* ACTIVITY
Give back the full set of entries exactly, keeping each line intact.

─── EXTRACTED ENTRIES ───

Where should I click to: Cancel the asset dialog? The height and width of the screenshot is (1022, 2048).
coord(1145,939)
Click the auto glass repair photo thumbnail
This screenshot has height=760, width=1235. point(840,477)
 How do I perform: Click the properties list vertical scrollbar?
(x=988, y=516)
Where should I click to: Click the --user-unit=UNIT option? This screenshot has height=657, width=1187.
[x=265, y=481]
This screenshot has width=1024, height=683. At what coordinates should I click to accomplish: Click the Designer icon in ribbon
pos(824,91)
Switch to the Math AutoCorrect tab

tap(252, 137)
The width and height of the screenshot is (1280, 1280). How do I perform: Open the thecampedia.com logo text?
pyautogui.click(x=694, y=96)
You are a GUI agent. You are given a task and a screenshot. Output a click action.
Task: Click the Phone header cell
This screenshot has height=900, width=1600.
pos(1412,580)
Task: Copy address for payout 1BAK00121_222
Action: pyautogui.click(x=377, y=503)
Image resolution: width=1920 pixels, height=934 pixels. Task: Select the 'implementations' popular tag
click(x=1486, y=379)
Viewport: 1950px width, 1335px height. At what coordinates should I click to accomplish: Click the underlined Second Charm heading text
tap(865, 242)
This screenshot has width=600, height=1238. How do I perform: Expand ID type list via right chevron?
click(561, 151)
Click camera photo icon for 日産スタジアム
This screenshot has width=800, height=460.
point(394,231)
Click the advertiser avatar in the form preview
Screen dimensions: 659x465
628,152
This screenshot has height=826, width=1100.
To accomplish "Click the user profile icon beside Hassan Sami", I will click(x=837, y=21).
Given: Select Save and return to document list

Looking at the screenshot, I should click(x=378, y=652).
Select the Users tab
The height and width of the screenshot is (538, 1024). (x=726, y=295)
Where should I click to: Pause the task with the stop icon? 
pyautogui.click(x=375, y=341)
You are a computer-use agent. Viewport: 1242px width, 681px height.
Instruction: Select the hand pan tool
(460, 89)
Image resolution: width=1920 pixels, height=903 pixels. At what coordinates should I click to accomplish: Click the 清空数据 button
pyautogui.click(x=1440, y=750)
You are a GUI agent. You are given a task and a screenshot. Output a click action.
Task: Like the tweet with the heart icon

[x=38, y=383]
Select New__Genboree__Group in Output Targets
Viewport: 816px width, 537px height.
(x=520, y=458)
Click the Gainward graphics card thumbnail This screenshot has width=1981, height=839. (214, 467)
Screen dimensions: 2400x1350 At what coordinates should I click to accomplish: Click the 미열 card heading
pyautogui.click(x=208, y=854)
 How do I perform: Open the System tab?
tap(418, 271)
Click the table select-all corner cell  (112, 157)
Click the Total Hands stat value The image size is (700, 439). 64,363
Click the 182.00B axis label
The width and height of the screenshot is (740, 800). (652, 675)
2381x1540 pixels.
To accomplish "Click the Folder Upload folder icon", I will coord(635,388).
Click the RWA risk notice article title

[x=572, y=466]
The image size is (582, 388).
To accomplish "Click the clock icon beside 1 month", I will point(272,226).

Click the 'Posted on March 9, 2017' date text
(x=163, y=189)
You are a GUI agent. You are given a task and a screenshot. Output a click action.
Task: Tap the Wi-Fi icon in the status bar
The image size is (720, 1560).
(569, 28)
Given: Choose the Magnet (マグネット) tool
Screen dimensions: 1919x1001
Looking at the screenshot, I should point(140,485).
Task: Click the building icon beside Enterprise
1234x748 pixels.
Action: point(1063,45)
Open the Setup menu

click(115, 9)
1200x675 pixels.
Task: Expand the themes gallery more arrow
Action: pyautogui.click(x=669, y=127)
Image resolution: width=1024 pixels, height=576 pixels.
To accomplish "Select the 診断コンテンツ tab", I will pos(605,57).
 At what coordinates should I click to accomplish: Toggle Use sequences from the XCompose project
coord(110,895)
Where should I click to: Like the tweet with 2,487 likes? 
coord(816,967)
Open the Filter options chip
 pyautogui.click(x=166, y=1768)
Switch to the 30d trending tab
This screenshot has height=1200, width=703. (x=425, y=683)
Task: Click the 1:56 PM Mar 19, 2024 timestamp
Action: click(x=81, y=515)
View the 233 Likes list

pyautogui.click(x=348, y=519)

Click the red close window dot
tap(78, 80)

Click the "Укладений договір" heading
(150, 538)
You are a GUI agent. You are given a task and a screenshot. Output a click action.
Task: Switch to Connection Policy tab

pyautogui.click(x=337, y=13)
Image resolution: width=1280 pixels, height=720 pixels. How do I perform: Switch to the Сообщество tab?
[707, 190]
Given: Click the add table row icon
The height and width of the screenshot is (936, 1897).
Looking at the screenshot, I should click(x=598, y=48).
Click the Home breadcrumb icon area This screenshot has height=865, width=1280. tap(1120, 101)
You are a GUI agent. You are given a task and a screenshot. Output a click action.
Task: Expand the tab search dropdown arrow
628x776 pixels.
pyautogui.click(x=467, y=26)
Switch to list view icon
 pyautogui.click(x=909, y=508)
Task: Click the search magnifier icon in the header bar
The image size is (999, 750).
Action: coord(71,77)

───

* ANSWER BOX
Where should I click to: Cancel the asset dialog? The height and width of the screenshot is (1022, 2048).
coord(1145,939)
Click the auto glass repair photo thumbnail
This screenshot has height=760, width=1235. point(840,477)
 How do I perform: Click the properties list vertical scrollbar?
(x=988, y=516)
Where should I click to: Click the --user-unit=UNIT option? This screenshot has height=657, width=1187.
[x=265, y=481]
This screenshot has width=1024, height=683. At what coordinates should I click to accomplish: Click the Designer icon in ribbon
pos(824,91)
Switch to the Math AutoCorrect tab

tap(252, 137)
The width and height of the screenshot is (1280, 1280). How do I perform: Open the thecampedia.com logo text?
pyautogui.click(x=694, y=96)
You are a GUI agent. You are given a task and a screenshot. Output a click action.
Task: Click the Phone header cell
This screenshot has height=900, width=1600.
pos(1412,580)
Task: Copy address for payout 1BAK00121_222
Action: pyautogui.click(x=377, y=503)
Image resolution: width=1920 pixels, height=934 pixels. Task: Select the 'implementations' popular tag
click(x=1486, y=379)
Viewport: 1950px width, 1335px height. At what coordinates should I click to accomplish: Click the underlined Second Charm heading text
tap(865, 242)
This screenshot has width=600, height=1238. How do I perform: Expand ID type list via right chevron?
click(561, 151)
Click camera photo icon for 日産スタジアム
This screenshot has width=800, height=460.
point(394,231)
Click the advertiser avatar in the form preview
Screen dimensions: 659x465
628,152
This screenshot has height=826, width=1100.
To accomplish "Click the user profile icon beside Hassan Sami", I will click(x=837, y=21).
Given: Select Save and return to document list

Looking at the screenshot, I should click(x=378, y=652).
Select the Users tab
The height and width of the screenshot is (538, 1024). (x=726, y=295)
Where should I click to: Pause the task with the stop icon? 
pyautogui.click(x=375, y=341)
You are a computer-use agent. Viewport: 1242px width, 681px height.
Instruction: Select the hand pan tool
(460, 89)
Image resolution: width=1920 pixels, height=903 pixels. At what coordinates should I click to accomplish: Click the 清空数据 button
pyautogui.click(x=1440, y=750)
You are a GUI agent. You are given a task and a screenshot. Output a click action.
Task: Like the tweet with the heart icon

[x=38, y=383]
Select New__Genboree__Group in Output Targets
Viewport: 816px width, 537px height.
(x=520, y=458)
Click the Gainward graphics card thumbnail This screenshot has width=1981, height=839. (214, 467)
Screen dimensions: 2400x1350 At what coordinates should I click to accomplish: Click the 미열 card heading
pyautogui.click(x=208, y=854)
 How do I perform: Open the System tab?
tap(418, 271)
Click the table select-all corner cell  (112, 157)
Click the Total Hands stat value The image size is (700, 439). 64,363
Click the 182.00B axis label
The width and height of the screenshot is (740, 800). (652, 675)
2381x1540 pixels.
To accomplish "Click the Folder Upload folder icon", I will coord(635,388).
Click the RWA risk notice article title

[x=572, y=466]
The image size is (582, 388).
To accomplish "Click the clock icon beside 1 month", I will point(272,226).

Click the 'Posted on March 9, 2017' date text
(x=163, y=189)
You are a GUI agent. You are given a task and a screenshot. Output a click action.
Task: Tap the Wi-Fi icon in the status bar
The image size is (720, 1560).
(569, 28)
Given: Choose the Magnet (マグネット) tool
Screen dimensions: 1919x1001
Looking at the screenshot, I should point(140,485).
Task: Click the building icon beside Enterprise
1234x748 pixels.
Action: point(1063,45)
Open the Setup menu

click(115, 9)
1200x675 pixels.
Task: Expand the themes gallery more arrow
Action: pyautogui.click(x=669, y=127)
Image resolution: width=1024 pixels, height=576 pixels.
To accomplish "Select the 診断コンテンツ tab", I will pos(605,57).
 At what coordinates should I click to accomplish: Toggle Use sequences from the XCompose project
coord(110,895)
Where should I click to: Like the tweet with 2,487 likes? 
coord(816,967)
Open the Filter options chip
 pyautogui.click(x=166, y=1768)
Switch to the 30d trending tab
This screenshot has height=1200, width=703. (x=425, y=683)
Task: Click the 1:56 PM Mar 19, 2024 timestamp
Action: click(x=81, y=515)
View the 233 Likes list

pyautogui.click(x=348, y=519)

Click the red close window dot
tap(78, 80)

Click the "Укладений договір" heading
(150, 538)
You are a GUI agent. You are given a task and a screenshot. Output a click action.
Task: Switch to Connection Policy tab

pyautogui.click(x=337, y=13)
Image resolution: width=1280 pixels, height=720 pixels. How do I perform: Switch to the Сообщество tab?
[707, 190]
Given: Click the add table row icon
The height and width of the screenshot is (936, 1897).
Looking at the screenshot, I should click(x=598, y=48).
Click the Home breadcrumb icon area This screenshot has height=865, width=1280. tap(1120, 101)
You are a GUI agent. You are given a task and a screenshot. Output a click action.
Task: Expand the tab search dropdown arrow
628x776 pixels.
pyautogui.click(x=467, y=26)
Switch to list view icon
 pyautogui.click(x=909, y=508)
Task: Click the search magnifier icon in the header bar
The image size is (999, 750).
Action: coord(71,77)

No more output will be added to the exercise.